Although it's not hard to go back and see contributing factors after a climatologically rare small CAPE event like this, detecting in real time these subtle ingredients that might make for a mesoscale "accident" in a location where tornadoes don't often occur is next to impossible.

- Jon Davies 12/15/10

Saturday, December 4, 2010

Data collecting inside tornadoes - Will it improve warning lead times?

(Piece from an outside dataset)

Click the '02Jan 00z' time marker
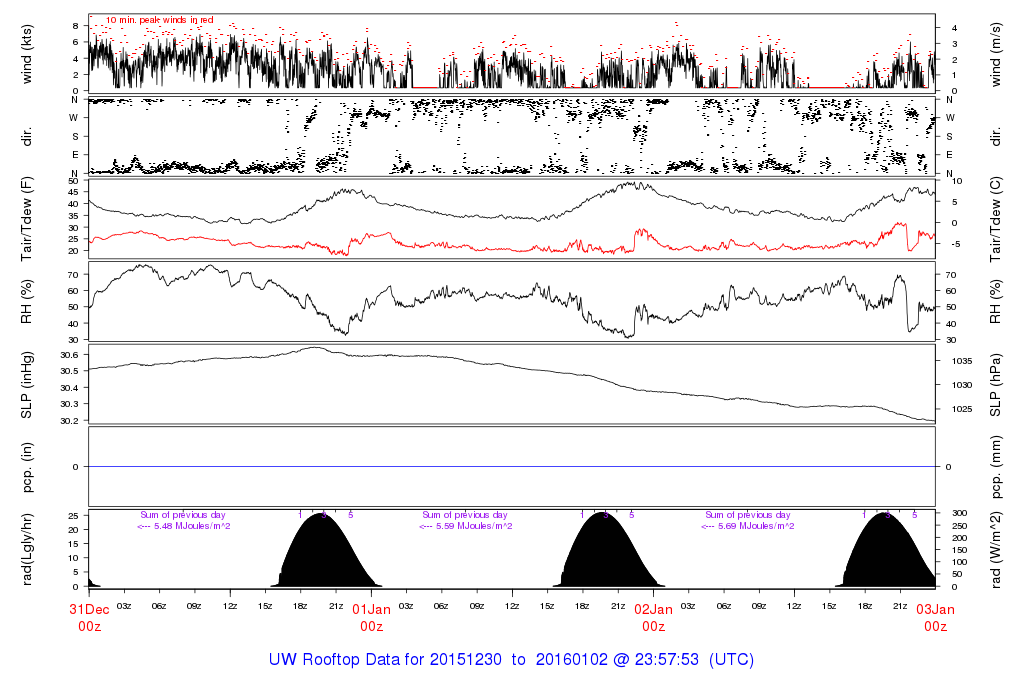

The Discovery television show "Storm Chasers" concluded another exciting season this past week. A repeating theme on the show is getting armored vehicles or probes into tornadoes (which makes for exciting storm chase footage) on the premise that this will help improve tornado warning lead times and save lives. But, in reality, that's really doubtful. Chuck Doswell's blog here discusses this issue very well. Measurements inside tornadoes may be useful toward understanding dynamics inside ongoing tornadoes (a valid goal), but will tell us next to nothing about which environments and storms will produce potentially deadly tornadoes. Chuck also points out that warnings for tornadoes most likely to cause deaths are already pretty good. Looking at four tornado days featured this season on "Storm Chasers" that each generated at least one violent EF4 tornado helps drive this point home rather well.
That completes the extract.